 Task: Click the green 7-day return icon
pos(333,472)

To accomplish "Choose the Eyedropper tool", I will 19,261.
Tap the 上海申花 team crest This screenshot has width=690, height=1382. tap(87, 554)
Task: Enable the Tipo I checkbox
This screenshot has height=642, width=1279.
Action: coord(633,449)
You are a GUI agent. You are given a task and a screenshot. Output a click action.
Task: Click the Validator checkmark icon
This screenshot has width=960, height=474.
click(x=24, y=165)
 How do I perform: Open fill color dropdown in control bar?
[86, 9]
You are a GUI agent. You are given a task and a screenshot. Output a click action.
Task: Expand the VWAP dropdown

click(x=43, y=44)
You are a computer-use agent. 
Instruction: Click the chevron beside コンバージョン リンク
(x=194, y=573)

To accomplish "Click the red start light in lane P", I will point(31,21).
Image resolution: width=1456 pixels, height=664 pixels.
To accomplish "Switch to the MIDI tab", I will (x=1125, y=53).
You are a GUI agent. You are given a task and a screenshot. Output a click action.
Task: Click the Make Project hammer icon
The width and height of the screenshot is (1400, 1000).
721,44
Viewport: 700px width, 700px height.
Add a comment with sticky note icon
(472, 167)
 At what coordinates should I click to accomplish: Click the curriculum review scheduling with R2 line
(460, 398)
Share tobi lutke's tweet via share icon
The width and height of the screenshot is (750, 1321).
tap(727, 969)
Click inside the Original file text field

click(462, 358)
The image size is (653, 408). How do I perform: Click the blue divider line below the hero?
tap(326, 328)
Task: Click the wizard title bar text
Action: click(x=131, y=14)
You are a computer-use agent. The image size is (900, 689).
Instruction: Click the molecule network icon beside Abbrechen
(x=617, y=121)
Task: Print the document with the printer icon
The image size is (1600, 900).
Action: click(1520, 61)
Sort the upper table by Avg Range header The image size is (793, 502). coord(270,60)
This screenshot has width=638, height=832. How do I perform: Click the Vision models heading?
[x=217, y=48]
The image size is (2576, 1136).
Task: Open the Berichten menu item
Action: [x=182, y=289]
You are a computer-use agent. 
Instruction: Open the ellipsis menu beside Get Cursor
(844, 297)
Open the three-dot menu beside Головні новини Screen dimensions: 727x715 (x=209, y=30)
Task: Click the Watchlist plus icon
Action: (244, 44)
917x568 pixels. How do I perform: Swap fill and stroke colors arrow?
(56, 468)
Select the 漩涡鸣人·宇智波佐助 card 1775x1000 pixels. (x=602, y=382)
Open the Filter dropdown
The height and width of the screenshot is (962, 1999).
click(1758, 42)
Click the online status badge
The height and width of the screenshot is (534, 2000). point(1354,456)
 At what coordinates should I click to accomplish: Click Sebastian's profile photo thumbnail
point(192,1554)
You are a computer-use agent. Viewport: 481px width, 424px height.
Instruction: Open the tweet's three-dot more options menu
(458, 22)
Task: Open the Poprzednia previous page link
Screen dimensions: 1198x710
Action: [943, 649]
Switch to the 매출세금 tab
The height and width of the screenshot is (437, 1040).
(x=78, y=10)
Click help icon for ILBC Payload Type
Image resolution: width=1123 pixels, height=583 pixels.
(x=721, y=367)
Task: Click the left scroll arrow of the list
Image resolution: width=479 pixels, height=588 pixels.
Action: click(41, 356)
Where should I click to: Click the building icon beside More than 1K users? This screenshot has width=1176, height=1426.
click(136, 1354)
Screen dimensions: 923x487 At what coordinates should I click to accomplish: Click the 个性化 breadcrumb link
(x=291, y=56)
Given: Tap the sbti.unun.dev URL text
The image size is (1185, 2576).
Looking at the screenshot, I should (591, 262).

* * * * * * * * *

Find each line in the material above that carries the string "will", and copy it.

To accomplish "Choose the Eyedropper tool", I will 19,261.
To accomplish "Click the red start light in lane P", I will point(31,21).
To accomplish "Switch to the MIDI tab", I will (x=1125, y=53).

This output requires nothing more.